For calculating individual course grades and figuring out what score you need on a final exam, the grade calculator works at the assignment level. The average calculator handles any set of numbers if you need a quick mean, and the percentage calculator helps convert between fractions, decimals, and percentages.

All grade data stays in your browser. Nothing is saved or sent to any server.

Sources

Frequently Asked Questions

How is the weighted GPA calculated?

Each course grade is converted to its grade point value (for example A is 4.0 and B+ is 3.3), then multiplied by that course's credit hours. The weighted GPA is the sum of all quality points divided by the total credit hours. This gives courses with more credits a proportionally larger impact on your GPA.

What is the difference between weighted and unweighted GPA?

A weighted GPA multiplies each grade's point value by the course's credit hours, so a 4-credit A counts more than a 1-credit A. An unweighted GPA treats every course equally regardless of credit hours, simply averaging the grade point values.

What grade scale does this calculator use?

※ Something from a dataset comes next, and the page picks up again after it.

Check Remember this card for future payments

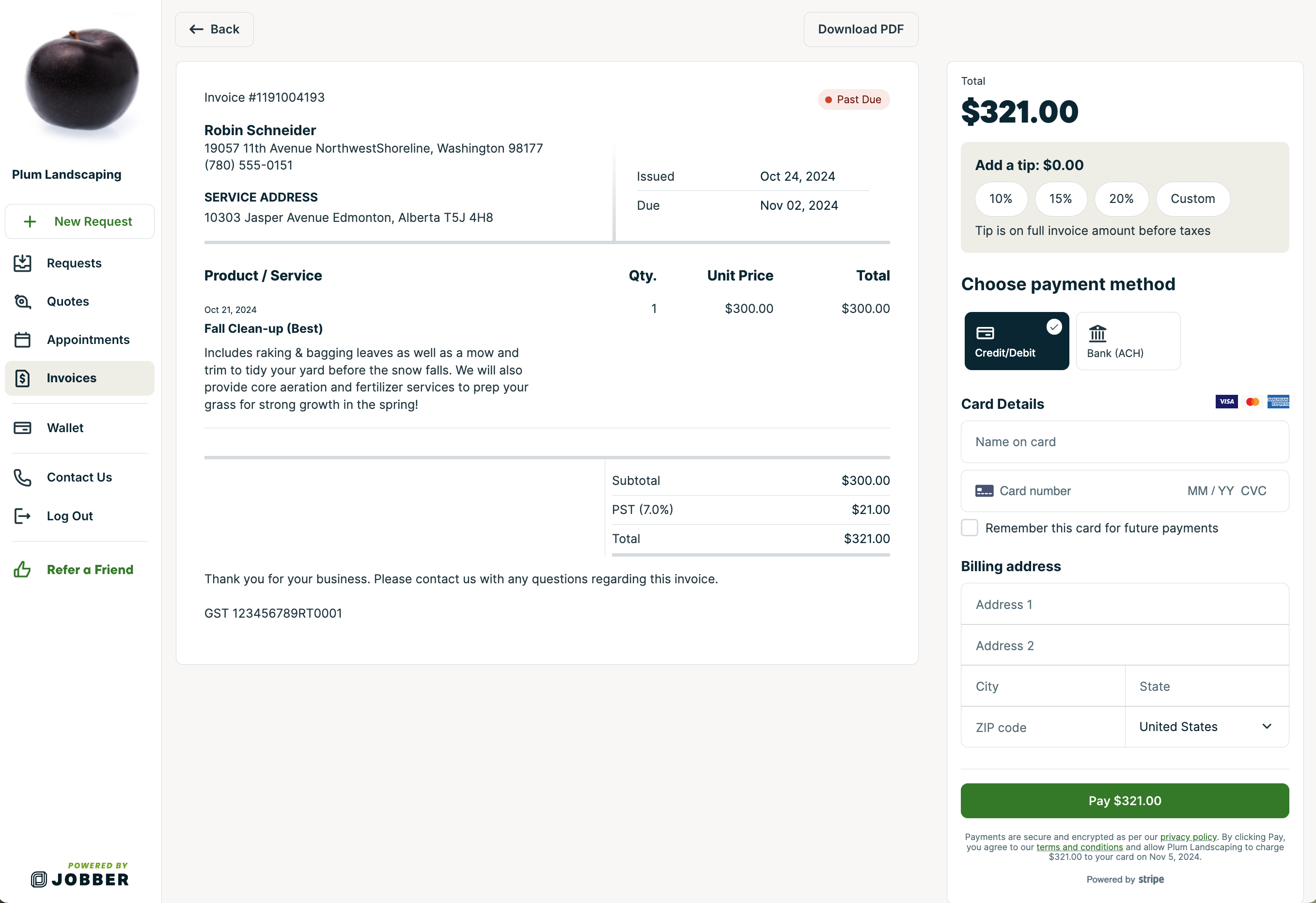970,528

The calculator uses the standard US 4.0 scale with plus and minus modifiers: A+ and A = 4.0, A- = 3.7, B+ = 3.3, B = 3.0, B- = 2.7, C+ = 2.3, C = 2.0, C- = 1.7, D+ = 1.3, D = 1.0, D- = 0.7, and F = 0.0.

Can I calculate my cumulative GPA across multiple semesters?

Yes. Use the optional cumulative GPA section to enter your existing GPA and total credit hours from previous semesters. The calculator will combine those with the current courses to show your updated cumulative GPA.

Does this calculator support A+ grades?

Yes. The calculator includes A+ in the grade dropdown. On the standard 4.0 scale, A+ is treated as 4.0, the same as A. Some institutions award 4.3 for A+, so check with your school if your scale differs.